At the same time President Bush announced plans for the government to help the Soviet Union through a tough winter and a time of enormous change, private aid from U.S. relief organizations is becoming available for the struggling Soviets as well.

But those private groups gathering donations here also are struggling to assure donors that the aid reaches the people in the Soviet Union who need it.

After a period of wariness, U.S. organizations are ready to start sending food and medicines as long as they can be assured that these supplies will bypass, as much as possible, the byzantine Soviet bureaucracy or the society's thriving black market.

One group, AmeriCares of New Caanan, Conn., promised to ship 1 million pounds of medical supplies for Soviet children, and it has started sending planes loaded with the material.

However, AmeriCares founder and chairman, Robert C. Macauley, said his group worries so much about losing some of the donations to the subterranean economy that operates in the Soviet Union that he sends Americans to keep track of supplies.
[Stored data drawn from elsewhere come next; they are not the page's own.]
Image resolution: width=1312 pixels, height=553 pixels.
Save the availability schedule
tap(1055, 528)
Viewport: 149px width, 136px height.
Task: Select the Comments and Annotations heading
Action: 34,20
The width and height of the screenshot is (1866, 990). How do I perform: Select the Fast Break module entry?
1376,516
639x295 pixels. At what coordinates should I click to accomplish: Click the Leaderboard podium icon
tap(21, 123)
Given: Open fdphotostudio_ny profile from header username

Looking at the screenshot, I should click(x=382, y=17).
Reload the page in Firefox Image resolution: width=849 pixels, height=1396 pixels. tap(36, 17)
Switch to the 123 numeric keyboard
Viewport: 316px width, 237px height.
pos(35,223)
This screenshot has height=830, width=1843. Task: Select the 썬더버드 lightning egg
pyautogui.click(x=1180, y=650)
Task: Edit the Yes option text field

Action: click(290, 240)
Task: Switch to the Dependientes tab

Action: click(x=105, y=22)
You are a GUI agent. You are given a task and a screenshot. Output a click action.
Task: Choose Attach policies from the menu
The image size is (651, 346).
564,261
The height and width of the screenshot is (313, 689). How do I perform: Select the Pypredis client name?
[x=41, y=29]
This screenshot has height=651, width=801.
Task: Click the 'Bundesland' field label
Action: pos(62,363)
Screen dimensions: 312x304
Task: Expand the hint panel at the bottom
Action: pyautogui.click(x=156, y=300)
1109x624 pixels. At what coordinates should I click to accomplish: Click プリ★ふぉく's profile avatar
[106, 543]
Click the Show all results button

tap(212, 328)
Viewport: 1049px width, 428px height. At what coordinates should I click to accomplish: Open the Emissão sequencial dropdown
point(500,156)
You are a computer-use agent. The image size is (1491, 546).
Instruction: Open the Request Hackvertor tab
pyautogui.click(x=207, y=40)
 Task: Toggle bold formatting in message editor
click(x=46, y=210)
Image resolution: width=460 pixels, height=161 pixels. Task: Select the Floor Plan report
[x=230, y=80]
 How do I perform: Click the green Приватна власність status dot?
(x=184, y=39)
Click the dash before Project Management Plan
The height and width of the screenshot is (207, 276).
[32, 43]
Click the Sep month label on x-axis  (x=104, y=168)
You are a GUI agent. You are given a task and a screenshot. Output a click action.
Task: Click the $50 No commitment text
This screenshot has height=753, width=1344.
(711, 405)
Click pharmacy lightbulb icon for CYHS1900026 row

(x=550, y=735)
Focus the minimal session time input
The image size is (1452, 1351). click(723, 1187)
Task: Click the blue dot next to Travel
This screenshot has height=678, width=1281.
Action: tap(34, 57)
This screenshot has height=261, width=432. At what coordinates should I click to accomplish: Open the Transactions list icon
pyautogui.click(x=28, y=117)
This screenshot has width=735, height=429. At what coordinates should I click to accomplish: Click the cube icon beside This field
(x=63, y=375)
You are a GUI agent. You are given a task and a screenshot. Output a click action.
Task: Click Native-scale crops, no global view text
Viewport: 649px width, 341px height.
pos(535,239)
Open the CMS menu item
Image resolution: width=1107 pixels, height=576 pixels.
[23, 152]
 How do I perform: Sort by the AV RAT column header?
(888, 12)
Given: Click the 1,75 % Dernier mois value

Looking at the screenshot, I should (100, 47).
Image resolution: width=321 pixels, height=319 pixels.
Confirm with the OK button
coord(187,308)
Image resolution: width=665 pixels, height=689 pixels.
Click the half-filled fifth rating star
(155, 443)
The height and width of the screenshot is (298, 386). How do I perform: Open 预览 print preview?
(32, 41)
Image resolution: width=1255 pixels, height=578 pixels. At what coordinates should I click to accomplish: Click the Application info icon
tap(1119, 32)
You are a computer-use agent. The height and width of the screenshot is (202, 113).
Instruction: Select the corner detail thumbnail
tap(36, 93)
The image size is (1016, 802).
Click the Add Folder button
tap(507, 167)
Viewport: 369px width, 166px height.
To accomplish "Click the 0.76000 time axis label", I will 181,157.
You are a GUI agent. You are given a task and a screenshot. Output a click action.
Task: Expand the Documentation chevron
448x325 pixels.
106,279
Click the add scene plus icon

"We follow the trucks," said Macauley, who added that he is working with Raisa Gorbachev's children's committee to help with distribution.

"They know that if any shipment is ever diverted, we'll immediately cut the whole deal off," he said.

Similarly, Project HOPE, which has U.S. staff members living in the Soviet Union to pass out medical supplies shipped from here, is considering plans to step up its medical aid program.

The American Red Cross, which had been discussing how to help the Soviets, last week announced an agreement with the Alliance of Red Cross and Red Crescent Societies of the U.S.S.R. to start assisting "the most vulnerable groups" caught in the upheaval in the Soviet Union, where food is scarce and most store shelves are empty.

Asked how these U.S. donations would be distributed, Dimitry D. Venedictov, chairman of the executive committee of the Soviet Red Cross and Red Crescent alliance, said during a trip to Washington, "We will do our best to provide that distribution goes safely to those in need."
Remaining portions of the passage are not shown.